On this dayNov 09, 1898
At Least Nine Black People Killed by Mob Violence in Phoenix, South Carolina
Watson and Lake Mercantile, Greenwood County Museum
On November 9, 1898, a mob of as many as 1,000 white people waged a violent campaign to suppress Black voting in Phoenix, South Carolina, that left at least nine Black people dead. No one was ever held accountable.
The day before, there was a general election in the predominantly Black Greenwood County. A white man named Thomas Tolbert was working to assist African Americans who had been denied the right to vote. Voting in elections had been rare for Black men since 1876, when white leaders committed to racial hierarchy regained power in the state.
Mr. Tolbert set up on the porch of the Watson and Lake general store, the designated polling place for local voters, to collect affidavits from African Americans who had been barred from voting. They planned to use the collected affidavits to challenge provisions in the 1895 state constitution written to disenfranchise Black voters.
J.I. “Bose” Ethridge, who led the local pro-segregation party, and a group of his supporters approached Mr. Tolbert, ordering him to leave. Mr. Tolbert refused, which prompted Mr. Ethridge to tip over the box of collected affidavits and begin beating Mr. Tolbert. As the two grappled, Mr. Ethridge was killed, and his supporters fired on Mr. Tolbert and the Black residents of Greenwood County who were handing in their affidavits. Mr. Tolbert was shot multiple times in the neck, left arm, and left side, but ultimately survived the attack.
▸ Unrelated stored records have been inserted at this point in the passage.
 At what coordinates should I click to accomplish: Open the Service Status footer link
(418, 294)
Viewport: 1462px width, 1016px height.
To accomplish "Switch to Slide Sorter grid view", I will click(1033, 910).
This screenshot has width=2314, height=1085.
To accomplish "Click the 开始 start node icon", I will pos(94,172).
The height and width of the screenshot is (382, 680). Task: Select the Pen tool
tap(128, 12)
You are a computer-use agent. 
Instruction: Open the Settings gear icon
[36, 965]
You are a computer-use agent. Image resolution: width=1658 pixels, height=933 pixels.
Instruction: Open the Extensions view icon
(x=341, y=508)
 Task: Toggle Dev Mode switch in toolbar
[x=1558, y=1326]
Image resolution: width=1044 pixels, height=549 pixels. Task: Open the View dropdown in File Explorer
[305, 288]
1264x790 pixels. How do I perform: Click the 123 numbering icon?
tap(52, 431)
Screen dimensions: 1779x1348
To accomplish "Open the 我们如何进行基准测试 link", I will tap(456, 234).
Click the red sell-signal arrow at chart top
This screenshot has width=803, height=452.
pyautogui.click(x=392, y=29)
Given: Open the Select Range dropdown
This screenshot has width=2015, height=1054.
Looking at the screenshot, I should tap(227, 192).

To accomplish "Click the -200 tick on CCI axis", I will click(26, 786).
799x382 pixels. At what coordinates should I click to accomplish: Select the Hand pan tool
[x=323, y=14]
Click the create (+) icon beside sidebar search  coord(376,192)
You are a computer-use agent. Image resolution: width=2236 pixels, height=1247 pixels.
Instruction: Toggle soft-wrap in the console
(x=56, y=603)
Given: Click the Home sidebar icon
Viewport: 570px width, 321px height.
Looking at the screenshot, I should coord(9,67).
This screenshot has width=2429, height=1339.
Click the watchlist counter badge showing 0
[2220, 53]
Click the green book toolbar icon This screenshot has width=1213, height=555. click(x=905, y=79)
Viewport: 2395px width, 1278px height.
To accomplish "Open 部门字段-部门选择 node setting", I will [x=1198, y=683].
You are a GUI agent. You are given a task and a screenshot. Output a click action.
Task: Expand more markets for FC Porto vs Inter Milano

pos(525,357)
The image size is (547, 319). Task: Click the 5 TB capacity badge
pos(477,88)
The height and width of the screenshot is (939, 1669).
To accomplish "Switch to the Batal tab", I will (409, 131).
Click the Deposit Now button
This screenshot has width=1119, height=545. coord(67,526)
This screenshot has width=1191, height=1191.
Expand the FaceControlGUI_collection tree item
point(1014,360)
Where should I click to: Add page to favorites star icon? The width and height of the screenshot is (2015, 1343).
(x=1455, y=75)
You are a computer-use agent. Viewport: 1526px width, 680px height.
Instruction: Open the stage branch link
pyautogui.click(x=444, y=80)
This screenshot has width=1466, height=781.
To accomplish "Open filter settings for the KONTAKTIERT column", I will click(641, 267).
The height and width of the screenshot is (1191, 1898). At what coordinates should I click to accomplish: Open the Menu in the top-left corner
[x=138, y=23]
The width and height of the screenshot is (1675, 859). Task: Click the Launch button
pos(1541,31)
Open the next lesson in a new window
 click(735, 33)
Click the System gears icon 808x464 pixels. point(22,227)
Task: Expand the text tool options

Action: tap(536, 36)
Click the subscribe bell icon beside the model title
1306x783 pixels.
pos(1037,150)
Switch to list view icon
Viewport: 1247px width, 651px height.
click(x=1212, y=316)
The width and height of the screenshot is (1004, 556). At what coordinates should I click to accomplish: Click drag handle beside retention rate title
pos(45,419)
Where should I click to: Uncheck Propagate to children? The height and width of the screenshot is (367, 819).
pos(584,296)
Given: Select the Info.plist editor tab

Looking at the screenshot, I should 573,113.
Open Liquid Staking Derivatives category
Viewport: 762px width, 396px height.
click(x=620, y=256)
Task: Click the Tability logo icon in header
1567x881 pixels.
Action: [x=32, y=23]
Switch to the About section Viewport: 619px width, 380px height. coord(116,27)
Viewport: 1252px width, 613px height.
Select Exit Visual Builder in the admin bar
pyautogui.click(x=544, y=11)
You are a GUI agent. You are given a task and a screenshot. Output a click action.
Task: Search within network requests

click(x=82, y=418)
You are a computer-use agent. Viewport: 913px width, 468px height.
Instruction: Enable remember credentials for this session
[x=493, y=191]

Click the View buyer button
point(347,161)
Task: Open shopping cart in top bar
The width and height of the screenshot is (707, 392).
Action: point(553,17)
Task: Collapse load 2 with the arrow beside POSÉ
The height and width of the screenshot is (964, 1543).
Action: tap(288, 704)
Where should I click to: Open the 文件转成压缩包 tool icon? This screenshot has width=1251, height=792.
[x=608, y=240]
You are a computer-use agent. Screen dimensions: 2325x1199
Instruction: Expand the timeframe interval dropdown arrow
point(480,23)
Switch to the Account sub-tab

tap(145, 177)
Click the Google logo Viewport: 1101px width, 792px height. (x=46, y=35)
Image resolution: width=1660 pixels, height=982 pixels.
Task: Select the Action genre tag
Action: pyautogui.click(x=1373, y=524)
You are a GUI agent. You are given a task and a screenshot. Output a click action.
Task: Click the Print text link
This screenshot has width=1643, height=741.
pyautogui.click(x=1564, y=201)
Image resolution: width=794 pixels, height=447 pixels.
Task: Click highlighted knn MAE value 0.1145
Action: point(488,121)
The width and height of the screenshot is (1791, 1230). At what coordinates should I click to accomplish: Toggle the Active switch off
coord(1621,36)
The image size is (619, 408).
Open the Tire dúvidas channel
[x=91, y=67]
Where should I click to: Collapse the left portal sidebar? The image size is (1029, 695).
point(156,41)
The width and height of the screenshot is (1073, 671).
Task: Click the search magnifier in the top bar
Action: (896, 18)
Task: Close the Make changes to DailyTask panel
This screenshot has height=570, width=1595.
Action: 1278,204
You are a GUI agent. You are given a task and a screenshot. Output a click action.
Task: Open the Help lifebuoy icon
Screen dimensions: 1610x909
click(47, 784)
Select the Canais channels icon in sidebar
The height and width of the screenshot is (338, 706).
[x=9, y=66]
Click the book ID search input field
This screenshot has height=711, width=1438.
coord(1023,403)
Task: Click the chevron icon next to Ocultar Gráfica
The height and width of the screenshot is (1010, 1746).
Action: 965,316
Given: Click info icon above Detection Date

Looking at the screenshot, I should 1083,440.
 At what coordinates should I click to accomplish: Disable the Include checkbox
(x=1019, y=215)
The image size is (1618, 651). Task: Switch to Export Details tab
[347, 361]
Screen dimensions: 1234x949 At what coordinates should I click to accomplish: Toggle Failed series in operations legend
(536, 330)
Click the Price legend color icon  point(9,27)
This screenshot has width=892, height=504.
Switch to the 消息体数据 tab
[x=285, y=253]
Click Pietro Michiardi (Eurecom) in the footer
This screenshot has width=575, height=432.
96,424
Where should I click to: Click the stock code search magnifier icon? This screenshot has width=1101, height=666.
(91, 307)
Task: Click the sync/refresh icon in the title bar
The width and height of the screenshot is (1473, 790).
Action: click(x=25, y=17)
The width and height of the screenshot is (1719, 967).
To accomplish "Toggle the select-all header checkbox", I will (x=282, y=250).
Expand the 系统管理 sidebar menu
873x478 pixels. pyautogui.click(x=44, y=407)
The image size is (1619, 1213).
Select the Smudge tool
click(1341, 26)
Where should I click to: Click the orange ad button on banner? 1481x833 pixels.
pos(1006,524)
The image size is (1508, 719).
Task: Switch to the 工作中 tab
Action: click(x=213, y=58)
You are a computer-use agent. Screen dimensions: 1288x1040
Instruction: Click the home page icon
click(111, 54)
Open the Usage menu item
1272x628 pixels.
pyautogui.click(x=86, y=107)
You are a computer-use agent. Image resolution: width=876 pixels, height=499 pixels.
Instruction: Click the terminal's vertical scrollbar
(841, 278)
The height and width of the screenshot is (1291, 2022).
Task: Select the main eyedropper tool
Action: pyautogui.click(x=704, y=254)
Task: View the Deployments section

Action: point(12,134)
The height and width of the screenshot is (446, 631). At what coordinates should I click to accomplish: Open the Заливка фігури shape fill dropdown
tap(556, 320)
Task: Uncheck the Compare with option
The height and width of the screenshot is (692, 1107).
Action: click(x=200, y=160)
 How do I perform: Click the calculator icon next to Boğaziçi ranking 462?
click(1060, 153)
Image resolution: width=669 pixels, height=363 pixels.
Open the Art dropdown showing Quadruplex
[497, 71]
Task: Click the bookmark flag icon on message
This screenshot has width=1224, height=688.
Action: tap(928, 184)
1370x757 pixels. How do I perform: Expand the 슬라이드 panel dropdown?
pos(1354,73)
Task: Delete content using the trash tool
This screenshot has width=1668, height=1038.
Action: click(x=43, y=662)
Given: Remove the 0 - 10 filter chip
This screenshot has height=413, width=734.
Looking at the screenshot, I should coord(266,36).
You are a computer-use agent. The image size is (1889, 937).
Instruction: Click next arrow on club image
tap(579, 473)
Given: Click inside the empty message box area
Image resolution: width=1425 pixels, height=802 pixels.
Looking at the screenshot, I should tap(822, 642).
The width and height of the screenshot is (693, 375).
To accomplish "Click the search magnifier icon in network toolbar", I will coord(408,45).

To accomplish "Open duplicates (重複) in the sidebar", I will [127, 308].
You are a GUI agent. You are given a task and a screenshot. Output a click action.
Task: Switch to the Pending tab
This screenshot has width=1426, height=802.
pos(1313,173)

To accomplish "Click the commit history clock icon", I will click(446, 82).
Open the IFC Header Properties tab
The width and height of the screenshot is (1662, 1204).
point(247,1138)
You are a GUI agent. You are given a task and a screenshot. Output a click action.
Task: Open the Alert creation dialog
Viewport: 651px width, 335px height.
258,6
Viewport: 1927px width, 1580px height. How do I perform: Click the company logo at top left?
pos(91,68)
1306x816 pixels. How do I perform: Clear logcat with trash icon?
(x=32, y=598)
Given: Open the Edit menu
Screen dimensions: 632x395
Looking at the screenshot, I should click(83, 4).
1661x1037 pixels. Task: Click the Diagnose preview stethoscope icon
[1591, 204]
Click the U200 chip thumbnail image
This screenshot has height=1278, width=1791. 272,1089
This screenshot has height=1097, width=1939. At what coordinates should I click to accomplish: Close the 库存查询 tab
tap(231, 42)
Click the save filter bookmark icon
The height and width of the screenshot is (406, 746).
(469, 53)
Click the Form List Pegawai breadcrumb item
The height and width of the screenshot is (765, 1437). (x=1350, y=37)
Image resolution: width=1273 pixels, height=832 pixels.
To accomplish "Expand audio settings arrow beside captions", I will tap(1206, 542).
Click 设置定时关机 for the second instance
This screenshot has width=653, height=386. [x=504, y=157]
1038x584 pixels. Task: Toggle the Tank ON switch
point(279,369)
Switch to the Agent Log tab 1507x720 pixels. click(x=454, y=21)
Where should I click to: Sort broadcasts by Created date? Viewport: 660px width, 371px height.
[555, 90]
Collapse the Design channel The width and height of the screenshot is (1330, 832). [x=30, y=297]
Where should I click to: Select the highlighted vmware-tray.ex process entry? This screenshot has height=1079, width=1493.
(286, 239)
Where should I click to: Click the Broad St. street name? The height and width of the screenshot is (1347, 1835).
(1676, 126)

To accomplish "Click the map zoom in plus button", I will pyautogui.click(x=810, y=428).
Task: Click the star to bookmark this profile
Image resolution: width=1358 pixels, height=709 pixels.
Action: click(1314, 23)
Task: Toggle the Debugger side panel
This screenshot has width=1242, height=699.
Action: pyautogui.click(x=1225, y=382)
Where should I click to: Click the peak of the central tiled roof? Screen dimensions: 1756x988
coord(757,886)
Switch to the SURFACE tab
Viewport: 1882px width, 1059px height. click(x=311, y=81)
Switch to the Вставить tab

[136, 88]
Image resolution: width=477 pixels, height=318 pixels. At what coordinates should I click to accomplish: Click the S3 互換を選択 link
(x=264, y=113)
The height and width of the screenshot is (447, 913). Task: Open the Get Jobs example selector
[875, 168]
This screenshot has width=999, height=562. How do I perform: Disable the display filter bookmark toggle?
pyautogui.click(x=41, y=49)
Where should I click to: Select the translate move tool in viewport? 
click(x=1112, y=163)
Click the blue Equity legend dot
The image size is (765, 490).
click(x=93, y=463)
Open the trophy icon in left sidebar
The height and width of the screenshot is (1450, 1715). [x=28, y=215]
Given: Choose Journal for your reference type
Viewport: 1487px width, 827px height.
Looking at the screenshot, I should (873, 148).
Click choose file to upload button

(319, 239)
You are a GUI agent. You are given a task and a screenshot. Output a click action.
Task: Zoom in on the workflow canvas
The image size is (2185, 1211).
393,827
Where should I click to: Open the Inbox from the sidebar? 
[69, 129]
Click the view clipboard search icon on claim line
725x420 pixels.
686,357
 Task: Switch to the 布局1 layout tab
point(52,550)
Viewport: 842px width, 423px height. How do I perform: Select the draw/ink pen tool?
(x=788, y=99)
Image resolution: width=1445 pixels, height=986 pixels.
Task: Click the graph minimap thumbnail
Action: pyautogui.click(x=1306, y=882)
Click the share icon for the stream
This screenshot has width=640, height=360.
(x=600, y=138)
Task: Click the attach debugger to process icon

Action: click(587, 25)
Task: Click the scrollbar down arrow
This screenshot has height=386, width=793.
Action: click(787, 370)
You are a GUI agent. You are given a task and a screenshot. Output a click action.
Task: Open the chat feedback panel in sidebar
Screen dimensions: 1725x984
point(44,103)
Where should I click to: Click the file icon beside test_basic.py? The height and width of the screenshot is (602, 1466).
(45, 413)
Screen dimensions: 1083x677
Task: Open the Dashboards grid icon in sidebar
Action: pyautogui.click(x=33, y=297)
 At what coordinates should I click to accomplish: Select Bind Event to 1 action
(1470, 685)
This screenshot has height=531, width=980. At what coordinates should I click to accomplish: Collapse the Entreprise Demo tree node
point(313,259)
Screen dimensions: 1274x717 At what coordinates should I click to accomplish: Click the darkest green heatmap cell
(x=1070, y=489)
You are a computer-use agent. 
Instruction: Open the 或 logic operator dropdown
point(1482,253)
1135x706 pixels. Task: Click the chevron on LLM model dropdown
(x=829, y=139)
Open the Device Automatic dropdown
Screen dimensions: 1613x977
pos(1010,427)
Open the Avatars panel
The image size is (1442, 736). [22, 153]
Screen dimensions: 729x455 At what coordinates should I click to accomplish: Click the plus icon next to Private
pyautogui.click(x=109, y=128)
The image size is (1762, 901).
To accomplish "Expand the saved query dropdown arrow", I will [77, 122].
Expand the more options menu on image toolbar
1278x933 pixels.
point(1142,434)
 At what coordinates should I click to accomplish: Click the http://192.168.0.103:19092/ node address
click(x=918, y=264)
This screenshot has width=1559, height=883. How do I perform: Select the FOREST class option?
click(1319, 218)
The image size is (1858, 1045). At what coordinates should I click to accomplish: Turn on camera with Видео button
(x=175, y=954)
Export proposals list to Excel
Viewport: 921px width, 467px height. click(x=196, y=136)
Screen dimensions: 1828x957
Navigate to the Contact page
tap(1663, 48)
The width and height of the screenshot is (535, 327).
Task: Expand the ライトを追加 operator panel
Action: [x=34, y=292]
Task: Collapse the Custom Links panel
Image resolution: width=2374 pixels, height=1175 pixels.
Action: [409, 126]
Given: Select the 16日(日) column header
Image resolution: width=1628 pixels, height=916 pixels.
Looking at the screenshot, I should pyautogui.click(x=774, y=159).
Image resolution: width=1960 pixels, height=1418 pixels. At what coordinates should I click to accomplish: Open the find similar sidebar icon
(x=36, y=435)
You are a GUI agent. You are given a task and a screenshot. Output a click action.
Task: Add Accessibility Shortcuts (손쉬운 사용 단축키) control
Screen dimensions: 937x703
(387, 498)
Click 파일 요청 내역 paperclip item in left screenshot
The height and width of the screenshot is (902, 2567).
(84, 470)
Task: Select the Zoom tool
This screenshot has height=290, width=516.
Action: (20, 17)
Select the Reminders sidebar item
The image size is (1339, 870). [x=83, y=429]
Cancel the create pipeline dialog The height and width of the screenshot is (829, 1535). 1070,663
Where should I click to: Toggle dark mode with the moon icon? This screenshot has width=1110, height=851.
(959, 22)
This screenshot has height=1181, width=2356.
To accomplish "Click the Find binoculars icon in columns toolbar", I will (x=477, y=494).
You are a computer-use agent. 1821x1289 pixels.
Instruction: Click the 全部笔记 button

Black residents of Phoenix hid in fear overnight as a large white mob formed in the wake of the confrontation. On November 9, the mob abducted at least 11 Black men and fatally shot five of them: Wade Hampton McKinney, Jesse Williams, Columbus Jackson, Drayton Watts, and George Logan. The mob left the men’s bodies next to a church where Black citizens had recently attended a political meeting, sending a message of terror and intimidation to the Black community.
On November 10, the mob lynched three more Black men: Essex Harrison, Ben Collins, and Jeff Darling.
Days later, on November 14, an elderly Black woman named Eliza Goode was killed by white men firing weapons indiscriminately into houses on her street. The mob also burned the homes of Black residents and their white allies, and many fled Phoenix in the aftermath of the attacks.
No one was ever arrested or prosecuted for perpetrating this wave of violence.

Donald McKinney, great-nephew of Phoenix Massacre victim Wade Hampton McKinney, stands beside the EJI Community Remembrance Project marker installed in 2023 at the Dr. Benjamin Mays Historic Preservation Site in Greenwood, South Carolina.